Source document
↓
How to automatically figuring out the optimal resolution for a pdf file?

Discussion:

Peng Yu

2011-04-21 14:03:39 UTC

Hi,

I'm trying to converting a pdf without explicitly specify the density
as Acrobat can automatically figure out the best resolution. But it
seems that convert can not do so correctly, it use a far too low
resolution. I'm wondering if there is a way to automatically determine
the best resolution. (Let is assume the pdf was created by converting
from a tif file. the optimal resolution is just the resolution of the
original tif file.)

convert image.pdf +adjoin image_%02d.tif

--
Regards,
Peng

Anthony Thyssen

2011-04-23 07:33:36 UTC

Permalink

And how would acrobat do that! That is the question!

PDF's (or postscript) are not supposed to have a 'ideal density' or
resolution. But if they contain raster images, those raster images may
have a ideal resoltuion. However a PFD could easily have multiple
rasters each with different ideal resolution.

So how any program can pick an ideal resolution is beyond me!

Anthony Thyssen ( System Programmer ) <***@griffith.edu.au>
--------------------------------------------------------------------------
To think is human, to compute, divine.
--------------------------------------------------------------------------
Anthony's Castle http://www.ict.griffith.edu.au/anthony/

On Thu, 21 Apr 2011 09:03:39 -0500
magick-users-***@imagemagick.org wrote:

Hi,

I'm trying to converting a pdf without explicitly specify the density
as Acrobat can automatically figure out the best resolution. But it
seems that convert can not do so correctly, it use a far too low
resolution. I'm wondering if there is a way to automatically determine
the best resolution. (Let is assume the pdf was created by converting
from a tif file. the optimal resolution is just the resolution of the
original tif file.)

convert image.pdf +adjoin image_%02d.tif

Peng Yu

2011-04-25 01:28:37 UTC

Permalink

On Sat, Apr 23, 2011 at 2:33 AM, Anthony Thyssen

I think that you may not need to think about very complex cases. The
simplest case is that each pdf page only have one image (as it is
originally from a tif file). The best resolution for any page is just
the resolution of the original image. Is this very difficult to be
added in convert?

--
Regards,
Peng

Anthony Thyssen

2011-04-25 02:52:17 UTC

Permalink

On Sun, 24 Apr 2011 20:28:37 -0500
Peng Yu <***@gmail.com> wrote:
| On Sat, Apr 23, 2011 at 2:33 AM, Anthony Thyssen
| <***@griffith.edu.au> wrote:
| >
| > And how would acrobat do that! That is the question!
↑
Provided material
↓
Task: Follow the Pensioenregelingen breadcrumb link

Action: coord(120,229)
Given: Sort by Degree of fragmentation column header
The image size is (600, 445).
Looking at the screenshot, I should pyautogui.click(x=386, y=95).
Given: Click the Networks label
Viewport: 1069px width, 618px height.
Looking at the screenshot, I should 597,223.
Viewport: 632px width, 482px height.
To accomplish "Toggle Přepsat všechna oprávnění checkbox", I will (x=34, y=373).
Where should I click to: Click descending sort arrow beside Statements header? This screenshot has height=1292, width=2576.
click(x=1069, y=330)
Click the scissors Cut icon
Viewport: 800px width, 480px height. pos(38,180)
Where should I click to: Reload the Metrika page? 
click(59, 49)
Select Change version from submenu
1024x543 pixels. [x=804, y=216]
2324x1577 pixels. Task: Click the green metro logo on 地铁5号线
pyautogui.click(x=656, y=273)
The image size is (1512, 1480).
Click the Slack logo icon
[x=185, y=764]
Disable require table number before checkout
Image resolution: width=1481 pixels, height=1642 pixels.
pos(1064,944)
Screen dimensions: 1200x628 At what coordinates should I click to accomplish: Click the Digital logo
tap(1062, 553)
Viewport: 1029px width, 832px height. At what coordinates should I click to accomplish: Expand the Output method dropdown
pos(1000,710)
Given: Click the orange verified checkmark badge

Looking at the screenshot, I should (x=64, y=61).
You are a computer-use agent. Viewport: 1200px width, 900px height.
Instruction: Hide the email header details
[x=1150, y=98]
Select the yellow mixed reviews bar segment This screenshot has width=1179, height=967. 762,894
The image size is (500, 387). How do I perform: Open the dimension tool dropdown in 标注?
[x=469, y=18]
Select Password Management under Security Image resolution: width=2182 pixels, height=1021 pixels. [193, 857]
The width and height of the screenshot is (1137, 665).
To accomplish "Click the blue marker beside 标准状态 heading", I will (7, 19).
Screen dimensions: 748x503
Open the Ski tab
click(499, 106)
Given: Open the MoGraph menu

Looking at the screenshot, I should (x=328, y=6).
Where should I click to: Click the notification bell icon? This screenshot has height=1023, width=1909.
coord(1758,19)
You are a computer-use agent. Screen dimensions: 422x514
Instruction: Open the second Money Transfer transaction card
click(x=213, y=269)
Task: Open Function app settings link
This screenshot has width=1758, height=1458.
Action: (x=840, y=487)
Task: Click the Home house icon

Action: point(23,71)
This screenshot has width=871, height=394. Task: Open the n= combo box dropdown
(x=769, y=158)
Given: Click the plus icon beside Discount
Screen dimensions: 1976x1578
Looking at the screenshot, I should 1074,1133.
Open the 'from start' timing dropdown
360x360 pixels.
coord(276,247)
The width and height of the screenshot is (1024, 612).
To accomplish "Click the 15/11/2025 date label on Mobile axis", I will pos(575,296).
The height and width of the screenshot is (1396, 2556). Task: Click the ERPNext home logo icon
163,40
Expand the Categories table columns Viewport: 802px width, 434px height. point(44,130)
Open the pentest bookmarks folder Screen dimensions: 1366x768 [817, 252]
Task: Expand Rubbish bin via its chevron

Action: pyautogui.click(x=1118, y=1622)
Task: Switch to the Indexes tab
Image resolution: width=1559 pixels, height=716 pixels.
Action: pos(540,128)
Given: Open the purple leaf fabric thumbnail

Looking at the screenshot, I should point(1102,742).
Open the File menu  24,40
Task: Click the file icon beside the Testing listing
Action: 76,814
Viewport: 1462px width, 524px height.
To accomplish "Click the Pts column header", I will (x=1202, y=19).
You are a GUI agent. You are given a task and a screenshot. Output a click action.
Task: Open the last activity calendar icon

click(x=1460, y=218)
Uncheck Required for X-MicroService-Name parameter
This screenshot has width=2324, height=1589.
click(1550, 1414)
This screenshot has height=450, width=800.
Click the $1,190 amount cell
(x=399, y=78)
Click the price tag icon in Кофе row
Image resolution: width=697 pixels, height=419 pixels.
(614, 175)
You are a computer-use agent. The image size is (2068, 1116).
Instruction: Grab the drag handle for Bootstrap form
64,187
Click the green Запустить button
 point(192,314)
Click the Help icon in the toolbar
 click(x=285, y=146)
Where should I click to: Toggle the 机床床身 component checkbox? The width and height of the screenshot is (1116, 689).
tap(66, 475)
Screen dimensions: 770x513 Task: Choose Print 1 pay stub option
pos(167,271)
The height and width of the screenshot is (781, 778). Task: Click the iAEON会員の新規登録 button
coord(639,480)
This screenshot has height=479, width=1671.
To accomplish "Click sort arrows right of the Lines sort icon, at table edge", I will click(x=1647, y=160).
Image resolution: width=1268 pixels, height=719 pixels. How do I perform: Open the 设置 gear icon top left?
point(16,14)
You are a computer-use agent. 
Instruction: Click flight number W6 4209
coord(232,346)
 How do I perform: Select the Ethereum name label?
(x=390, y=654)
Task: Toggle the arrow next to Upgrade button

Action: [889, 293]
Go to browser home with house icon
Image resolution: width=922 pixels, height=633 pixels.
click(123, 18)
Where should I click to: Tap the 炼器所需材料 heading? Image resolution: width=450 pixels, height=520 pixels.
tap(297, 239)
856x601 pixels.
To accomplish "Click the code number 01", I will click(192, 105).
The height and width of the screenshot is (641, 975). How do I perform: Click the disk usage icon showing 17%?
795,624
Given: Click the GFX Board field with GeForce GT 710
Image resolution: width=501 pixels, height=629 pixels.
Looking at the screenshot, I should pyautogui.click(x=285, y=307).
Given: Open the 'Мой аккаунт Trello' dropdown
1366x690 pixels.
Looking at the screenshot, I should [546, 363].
↑
Please continue the forum thread on finding a PDF's optimal resolution, starting right after its last line.

Right answer
| >
| > PDF's (or postscript) are not supposed to have a 'ideal density' or
| > resolution. But if they contain raster images, those raster images may
| > have a ideal resoltuion. However a PFD could easily have multiple
| > rasters each with different ideal resolution.
| >
| > So how any program can pick an ideal resolution is beyond me!
|
| I think that you may not need to think about very complex cases. The
| simplest case is that each pdf page only have one image (as it is
| originally from a tif file). The best resolution for any page is just
| the resolution of the original image. Is this very difficult to be
| added in convert?
|

Actually convert (AKA ImageMagick) does not deal with PDF files.
IT passes it to ghostscript. However the original problem of how
to determine the 'ideal resolution' remains.

Anthony Thyssen ( System Programmer ) <***@griffith.edu.au>
--------------------------------------------------------------------------
"You must realize that the computer has it in for you. The irrefutable
proof of this is that the computer always does what you tell it to do."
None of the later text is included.